Chevalier settled into silence. The ocean continued to whisper.
“And then?” Zephyr prompted.
“Two years later,” said Chevalier, “A scouting party of Zebrican pegasi were flying over the Cheval Sea when they noticed a ship passing by, coming from the empty Western Ocean.”
“They flew down to investigate, and found the Beauty of Baltimare completely empty. Battered and rough around the edges, like you might expect from a ship that’s been through a storm or two, but nothing else. No bloodstains. No signs of a struggle. Nothing apart from the personal effects aboard to suggest that there’d ever been a crew aboard.”
“Nothing apart from one thing. As the zebras were preparing to fly home to report the strange appearance of the ship, they heard somepony crying in the lookout’s nest. They flew up and found a mare, one of the earth pony sailors. Skinny with lack of food, though there was still a hold half-full of provisions. Delirious with thirst, even though there were water barrels on the deck below her. She tried to hide from the zebras, and only babbled the same thing over and over at them no matter what they said to her.”

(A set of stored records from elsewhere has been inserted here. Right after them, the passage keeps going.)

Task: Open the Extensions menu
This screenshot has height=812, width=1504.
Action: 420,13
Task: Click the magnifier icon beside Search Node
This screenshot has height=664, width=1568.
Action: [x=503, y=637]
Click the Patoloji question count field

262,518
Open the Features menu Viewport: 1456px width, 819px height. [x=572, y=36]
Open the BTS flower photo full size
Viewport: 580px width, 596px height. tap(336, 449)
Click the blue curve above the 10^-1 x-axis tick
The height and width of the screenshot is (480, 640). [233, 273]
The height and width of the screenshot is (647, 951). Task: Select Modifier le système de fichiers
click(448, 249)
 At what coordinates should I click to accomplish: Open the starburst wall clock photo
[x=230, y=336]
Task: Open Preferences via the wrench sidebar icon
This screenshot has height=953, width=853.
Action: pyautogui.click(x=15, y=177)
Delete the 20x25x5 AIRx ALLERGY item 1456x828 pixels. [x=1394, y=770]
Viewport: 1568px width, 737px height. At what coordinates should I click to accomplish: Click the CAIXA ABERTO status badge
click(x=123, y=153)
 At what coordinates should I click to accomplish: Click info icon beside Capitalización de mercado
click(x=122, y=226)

“’I can’t stop them! I can’t stop them! Sounding out in every thought at every time, and I can’t stop them! I can’t stop them! I can’t stop them!’”
“They pacified her, though she never stopped babbling that. She didn’t stop when they delivered her and the Beauty of Baltimare home to Equestria. And she didn’t stop until she died in an asylum three years later. They didn’t find anything else aboard the ship. No diaries, no captain’s log, no records of any sort to suggest what had happened out there.”
“Nothing apart from one sentence scratched into the wood of an underdeck. Make it stop.”
Silence fell like a shroud. Chevalier contemplated the horizon, while Zephyr glanced with a shiver at Skewbald.
“Yes, a strange business, all things considered,” said Skewbald after a while. “Why tell it?”
“It came to mind,” admitted Chevalier. “And I suppose it’s possible at a stretch to interpret something upbeat from it. No matter where we are, we could be somewhere much worse. Right?”